Primary health care acknowledges that the basic prerequisites for the wellbeing of individuals and communities include not only equal access to essential health services, but also to transport, education, employment, income and social status, social support, adequate housing and nutrition, stable eco-systems and a sustainable environment. These are the indicators that broadly determine quality of life.
The community services industry is now implementing a Consumer Directed Care model of service in accordance with the Commonwealth Department of Health and Ageing’s policy directions. The model is consistent with the global primary health care agenda, embracing a holistic perspective of wellbeing that acknowledges individual aspirations, and encapsulating the primary health care principles of inclusion, participation and empowerment.
However,
analysis of political priorities at federal and state levels finds economic
policies directed towards reducing national/state debt through reduced
expenditure, and encouraging the development of new industries to improve growth
in GDP. This presents contradictory policy pressures when the true environmental
impact of some of these developments, like coal seam gas exploration, is unknown.

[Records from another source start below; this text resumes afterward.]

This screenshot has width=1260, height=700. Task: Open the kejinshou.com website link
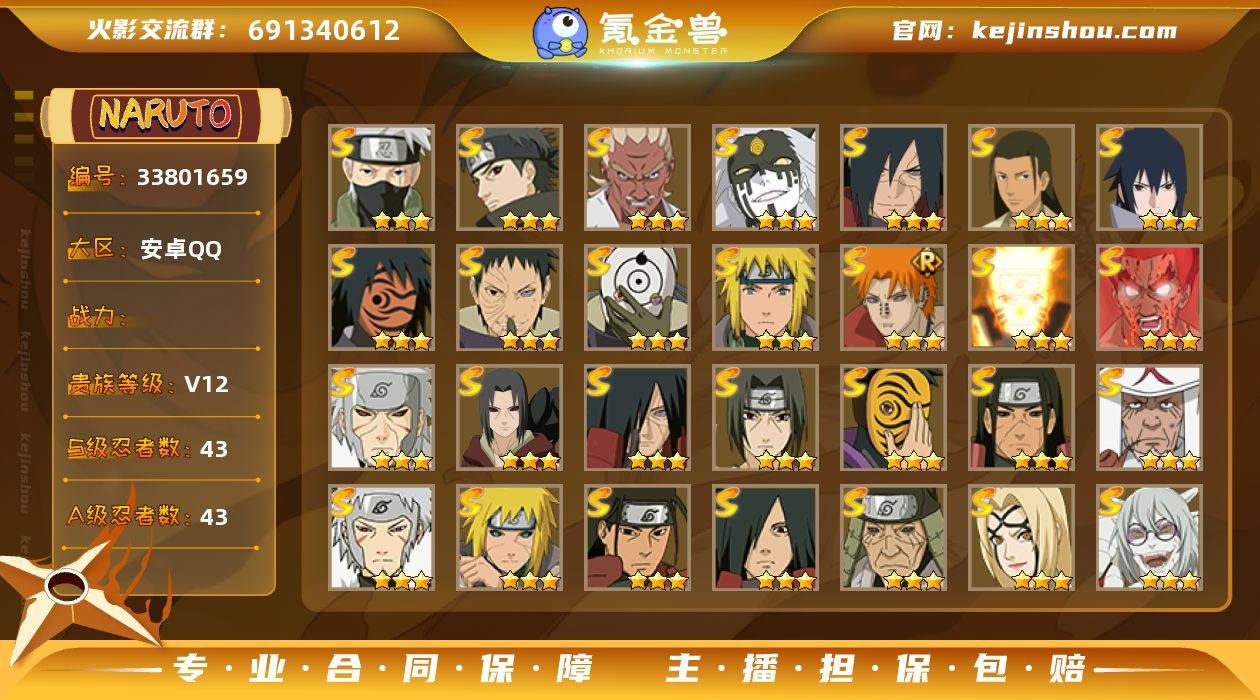click(x=1075, y=31)
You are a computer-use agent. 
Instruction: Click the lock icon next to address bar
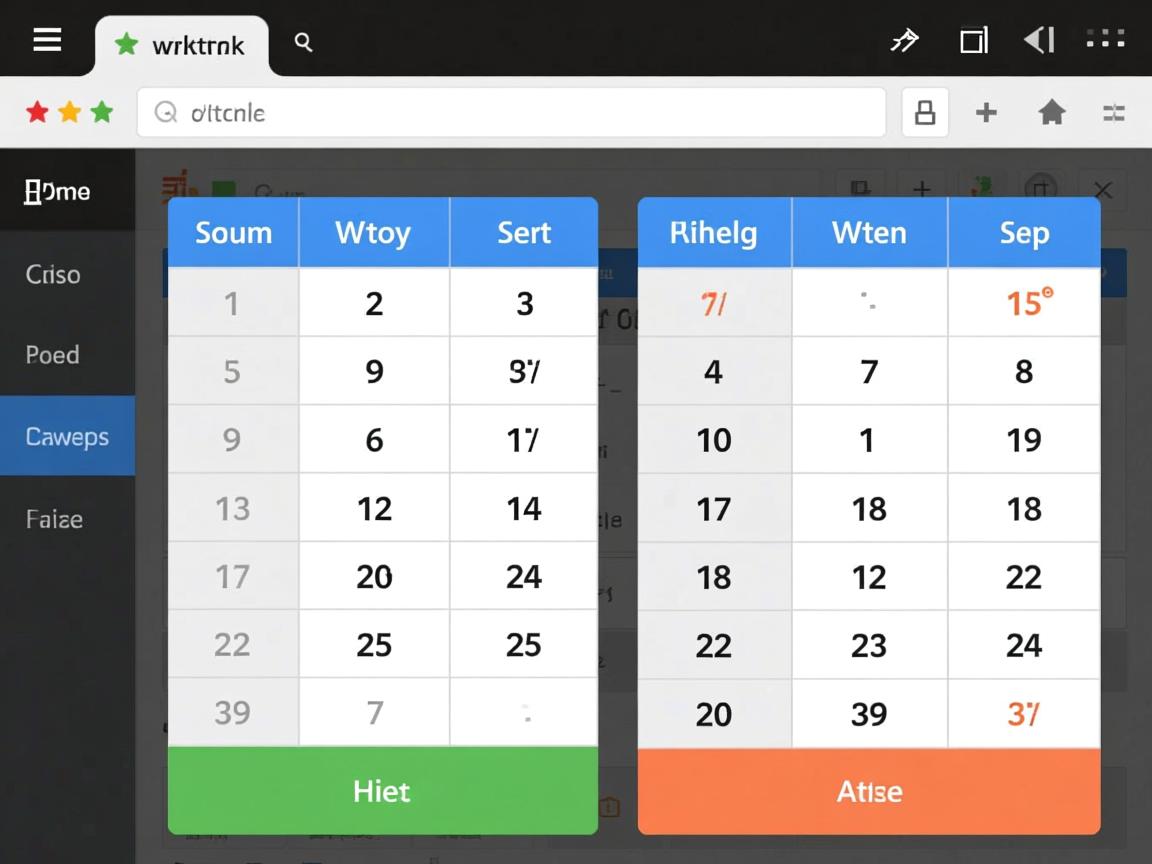coord(925,113)
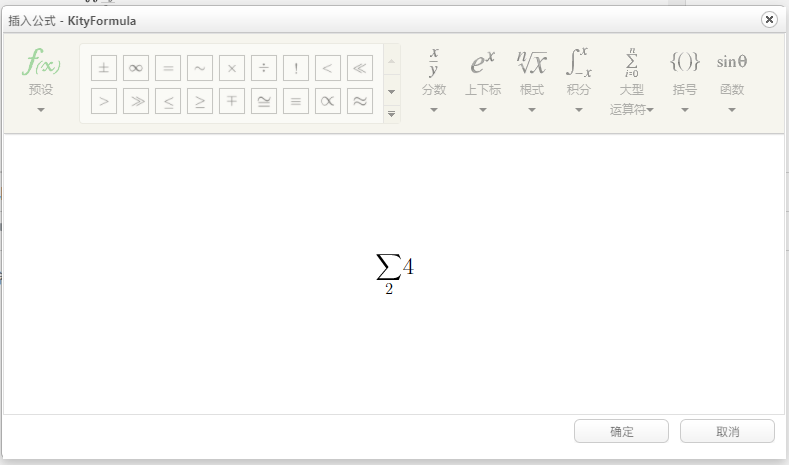This screenshot has height=465, width=789.
Task: Open the 积分 integral menu
Action: click(579, 80)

In the pursuit of such economic goals, community wellbeing may well be
sacrificed.
One
of the weaknesses of the economic rationalist approach to planning is that
market forces neglect to sufficiently factor in production outputs that
threaten the wellbeing of communities. There is a need for balance between
productivity, population health and sustainable environments.
Primary
health care offers policy makers an alternative framework for integrated
planning at a macro level. It requires a paradigm shift from a medical,
illness-based model of “health” directed primarily toward individuals, to a
social, population health model directed towards community wellbeing. The
health of a population is as much a product of the opportunities and control
people have over their own lives and environments as it is of the medical
services they receive.
If
our quality of life is to be maintained, it is qualitative growth that needs to
drive the economic prosperity agenda.
Politicians
and policy makers are urged to remember the most basic requirement for healthy
communities is access to clean air and water. Independent scientific research
has yet to prove that toxic emissions from coal seam gas exploration cause no
damage to essential water tables or to the atmosphere. The short-term economic
benefits of this “clean energy” option may amass serious health and social
deficits in the long term, impacting on generations to come.
As a
first step in implementing a primary health care planning framework for
community wellbeing and population health, perhaps politicians taking their
oath of office could echo the medicos’ pledge: “First, do no harm”.